Policy loans are first drawn against the tax-free ACB of the policy (it’s a withdrawal of the policyholder’s original capital, so the funds come out without tax consequence). Any amount withdrawn beyond the ACB is taxed as regular income.

Using the same example where you have a cash value of $100,000, let’s say you take out a $30,000 policy loan.

“We said the adjusted cost base before the loan was $20,000,” says Rodrigues. “So the $30,000, less the $20,000, equals $10,000 that would be taxable income.” (If the loan was $15,000 instead, and the ACB was $20,000, there wouldn’t be any taxable income to report.)

“And if the loan is repaid, a tax deduction is available to the policy owner for the amount repaid, up to the taxable income declared when the original loan was taken (e.g., $10,000 in former example),” says Rodrigues.

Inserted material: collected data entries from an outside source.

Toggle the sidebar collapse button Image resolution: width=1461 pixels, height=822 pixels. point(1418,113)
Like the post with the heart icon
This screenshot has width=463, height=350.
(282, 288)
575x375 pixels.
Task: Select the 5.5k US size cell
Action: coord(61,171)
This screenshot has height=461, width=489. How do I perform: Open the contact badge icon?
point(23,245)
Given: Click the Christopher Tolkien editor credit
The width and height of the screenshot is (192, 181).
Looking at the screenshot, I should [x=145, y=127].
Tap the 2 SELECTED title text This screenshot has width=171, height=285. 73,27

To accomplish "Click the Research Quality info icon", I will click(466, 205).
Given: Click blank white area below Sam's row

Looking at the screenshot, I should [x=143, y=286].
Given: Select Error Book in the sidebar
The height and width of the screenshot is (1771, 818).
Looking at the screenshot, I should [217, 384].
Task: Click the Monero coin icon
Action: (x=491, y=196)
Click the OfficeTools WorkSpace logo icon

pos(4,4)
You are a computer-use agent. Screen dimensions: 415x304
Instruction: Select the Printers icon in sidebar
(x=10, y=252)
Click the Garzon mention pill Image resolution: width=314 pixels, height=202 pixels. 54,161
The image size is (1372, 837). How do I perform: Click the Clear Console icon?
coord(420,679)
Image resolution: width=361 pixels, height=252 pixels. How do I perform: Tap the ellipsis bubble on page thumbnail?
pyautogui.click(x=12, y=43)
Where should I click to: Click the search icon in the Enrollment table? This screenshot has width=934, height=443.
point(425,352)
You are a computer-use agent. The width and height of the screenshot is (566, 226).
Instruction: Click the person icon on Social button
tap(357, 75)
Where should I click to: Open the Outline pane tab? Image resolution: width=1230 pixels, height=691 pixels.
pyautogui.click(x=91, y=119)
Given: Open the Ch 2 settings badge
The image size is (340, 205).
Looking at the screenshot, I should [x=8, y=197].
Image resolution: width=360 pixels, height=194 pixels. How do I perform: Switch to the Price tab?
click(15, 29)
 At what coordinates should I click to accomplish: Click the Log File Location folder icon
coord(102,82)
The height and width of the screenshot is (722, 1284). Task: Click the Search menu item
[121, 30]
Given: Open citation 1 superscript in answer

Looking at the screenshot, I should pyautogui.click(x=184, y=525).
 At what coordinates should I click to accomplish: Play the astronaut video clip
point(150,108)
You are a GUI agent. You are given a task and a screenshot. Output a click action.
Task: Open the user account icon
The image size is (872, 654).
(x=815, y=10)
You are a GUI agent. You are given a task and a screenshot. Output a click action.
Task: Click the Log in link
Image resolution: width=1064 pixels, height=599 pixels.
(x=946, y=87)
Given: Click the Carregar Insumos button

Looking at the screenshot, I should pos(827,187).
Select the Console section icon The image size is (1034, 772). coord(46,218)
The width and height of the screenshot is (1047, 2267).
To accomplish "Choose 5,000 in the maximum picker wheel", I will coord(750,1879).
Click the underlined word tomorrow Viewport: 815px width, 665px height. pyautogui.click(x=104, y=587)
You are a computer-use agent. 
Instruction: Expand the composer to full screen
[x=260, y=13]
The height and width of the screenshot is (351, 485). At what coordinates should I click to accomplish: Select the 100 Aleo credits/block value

“The portion of the loan repayment in excess of the deductible amount claimed would be added back to the ACB of the policy. If the tax deduction is not claimed, the full amount of the repayment would be added back to the ACB.”

To be able to write off interest costs, you’d have to be investing the loan proceeds.

3. Use the policy as collateral with a third-party lender

Another way you can get cash is to approach a bank or credit union. Like before, the life insurance policy is assigned as collateral to secure a line of credit or loan — but the lender is external.

While there is no taxable income, you still have to pay interest, which can be higher than typical bank loans — the rate depends on the lender. And clients must get approved, so lenders will assess creditworthiness, as well as the collateral. Schochet adds with WL, the bank loan generally cannot exceed 90% of the cash value; 75% with UL if it’s in guaranteed investments like GICs (50% if in equities) .

Loan payment

When it comes to payment, it depends on if the loan is from the insurance company or bank.

“The insurance company will normally require they pay interest on the loan during their lifetime, and the loan is paid off at death [with the death benefit proceeds],” says Schochet. “Banks have different arrangements and may allow the interest to be capitalized. So you don’t pay the interest during the period you’re alive — it’s just accumulated until death.” For instance, if the policy has a $250,000 death benefit and the loan is $100,000 after interest, the estate would get $150,000.

David adds age plays a factor when borrowing. “If you’re in your 50s, [it may be cheaper to] just withdraw because you don’t want to be paying interest for 40 years. But if you’re in your late 60s, early 70s, I’d talk about borrowing.”